▽

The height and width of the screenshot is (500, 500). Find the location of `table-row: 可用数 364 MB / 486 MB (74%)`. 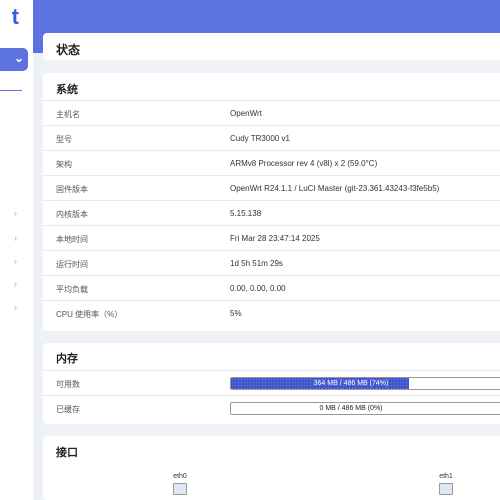

table-row: 可用数 364 MB / 486 MB (74%) is located at coordinates (272, 382).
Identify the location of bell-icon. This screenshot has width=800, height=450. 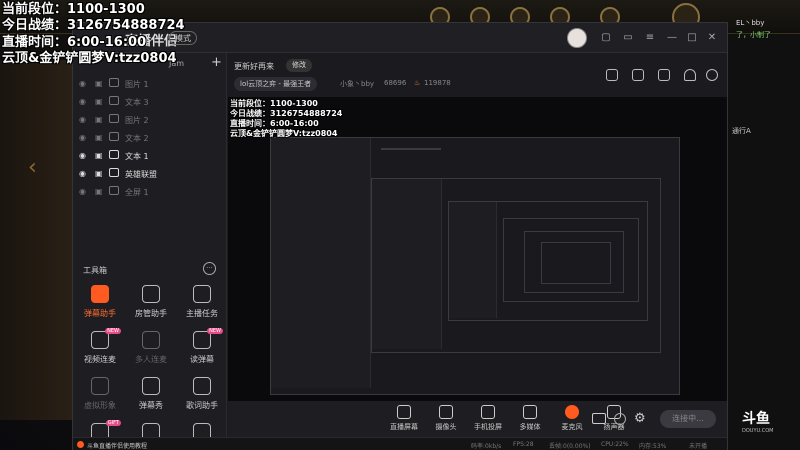
(690, 75).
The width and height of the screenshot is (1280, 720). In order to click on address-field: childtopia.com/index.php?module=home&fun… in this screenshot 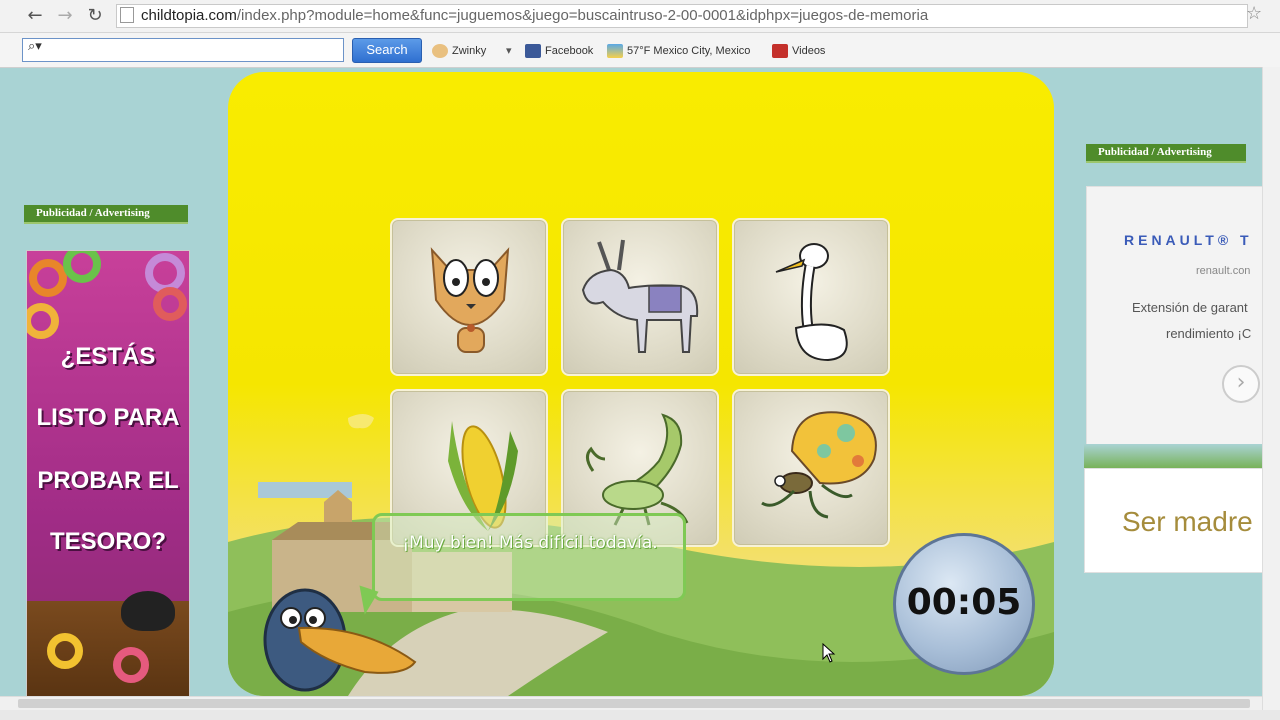, I will do `click(682, 16)`.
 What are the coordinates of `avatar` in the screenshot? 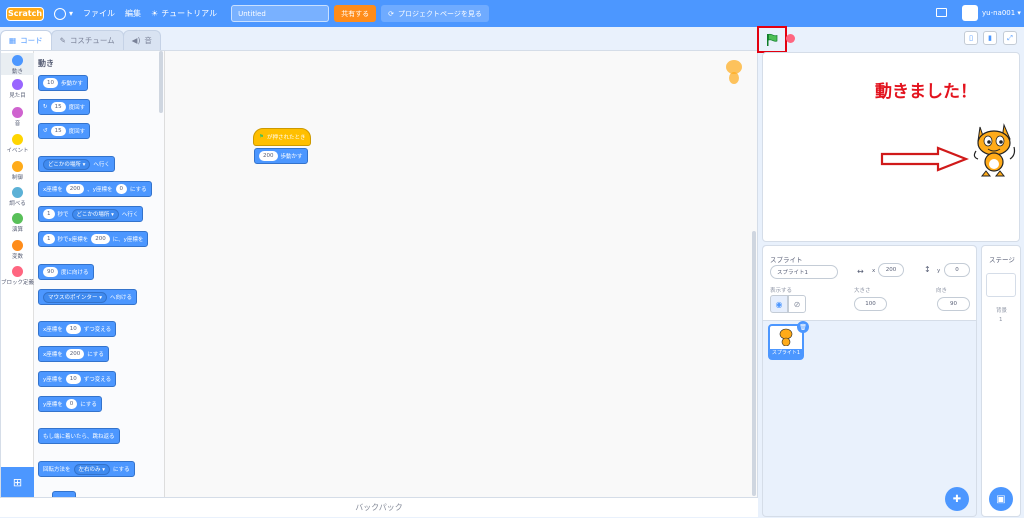 It's located at (970, 13).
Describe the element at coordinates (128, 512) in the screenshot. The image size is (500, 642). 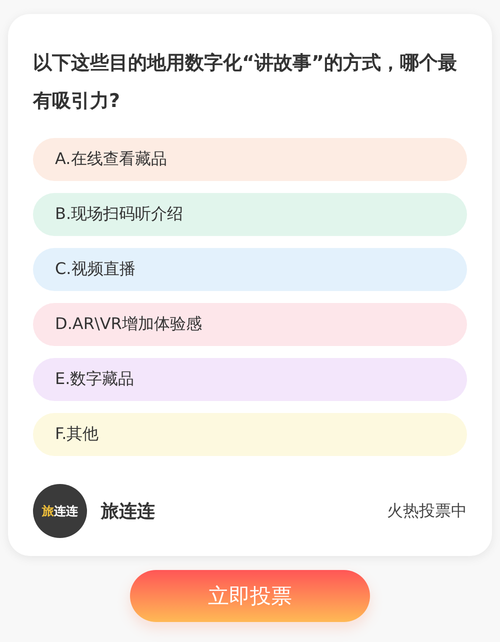
I see `author-name: 旅连连` at that location.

△

> _WHAT YOU SHOULD DO_
Reproduce the items word for word, from the line containing "Describe the element" through the end of the items, with both ends included, and leave the pictures out.

> _ANSWER SPACE_
Describe the element at coordinates (128, 512) in the screenshot. The image size is (500, 642). 
I see `author-name: 旅连连` at that location.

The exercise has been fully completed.